Nevertheless, whether such alterations in ASM ECM products contribute to modulate composition of the overall bronchial ECM remains unknown. Conversely, increasing evidence supports the role of ECM in modulating several aspects of ASM function [254]. In fact, fibronectin and collagen I have been reported to promote ASM proliferation from nonasthmatic donors in a dose-dependant fashion (Table 5), whereas laminin inhibits growth [255]. Fibronectin, collagens I, IV, and laminin also provide strong survival signals for ASM cells and such an effect is mediated at least in part through the fibronectin receptor/α5β1 integrin [187]. Moreover, ASM cell contact with membranes coated with ECM components, such as fibronectin, collagens III and V, has been shown to enhance ASM migration [233] (Table 6).
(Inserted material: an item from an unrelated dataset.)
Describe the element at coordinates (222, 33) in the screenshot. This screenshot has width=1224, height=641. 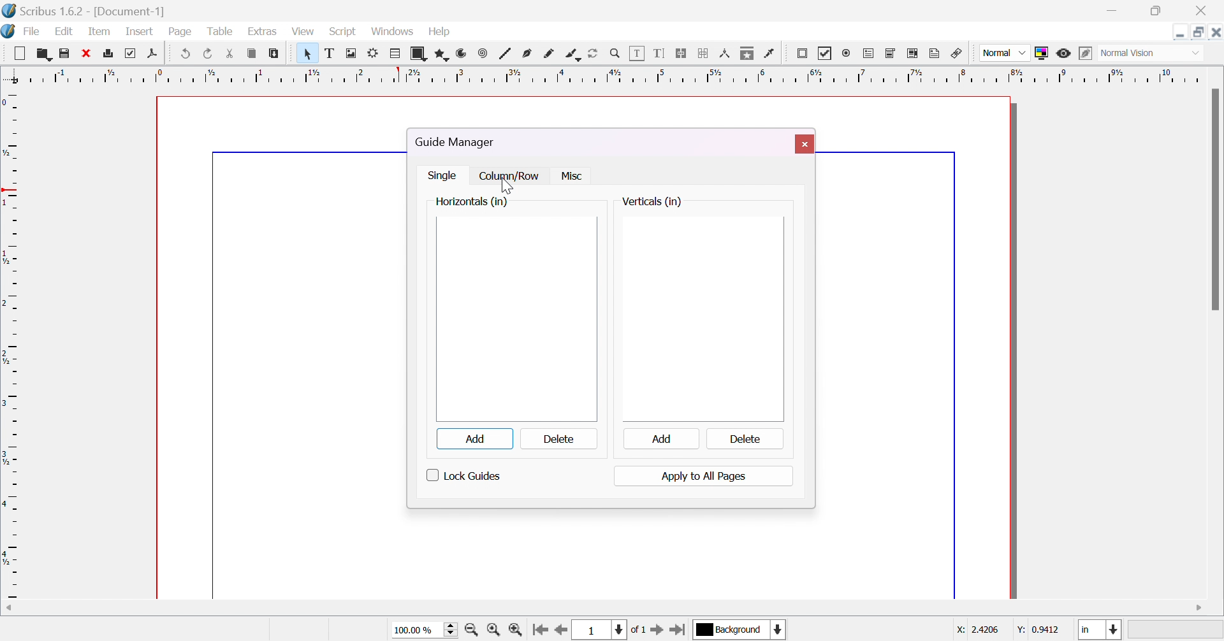
I see `table` at that location.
Synthetic properties of ASM cells may also be modulated by ECM components, such as IL-1β-dependent ASM secretion of CCL5 and CCL11 [256]. More recently, ECM has been involved in triggering ASM maturation to the contractile phenotype upon serum deprivation [257].

5. Conclusion

ASM cell plays a pivotal position in the pathophysiology of asthma as (i) a main effector of AHR, (ii) a proinflammatory and immunomodulatory cell through its synthetic properties and its expression of a wide range of cell surface molecules, and (iii) a leading cell involving in bronchial remodelling. If AHR and bronchial inflammation respond fairly well to conventional therapy such as bronchodilators and anti-inflammatory drugs, ASM remodelling remains insensitive to these treatments [176]. Targeting the various functions of ASM represents therefore a challenge for future asthma treatments [5, 12, 176]. In particular, research needs to focus on ways to prevent and/or reverse ASM remodelling. In this connection, targeting mitochondrial biogenesis and/or developing proapoptotic strategies to induce ASM cell death may represent an attractive area of investigation. In this respect, development of noninvasive tools for quantifying ASM remodelling has received increasing attention in order to evaluate on a long-term basis the efficacy of such treatments [258].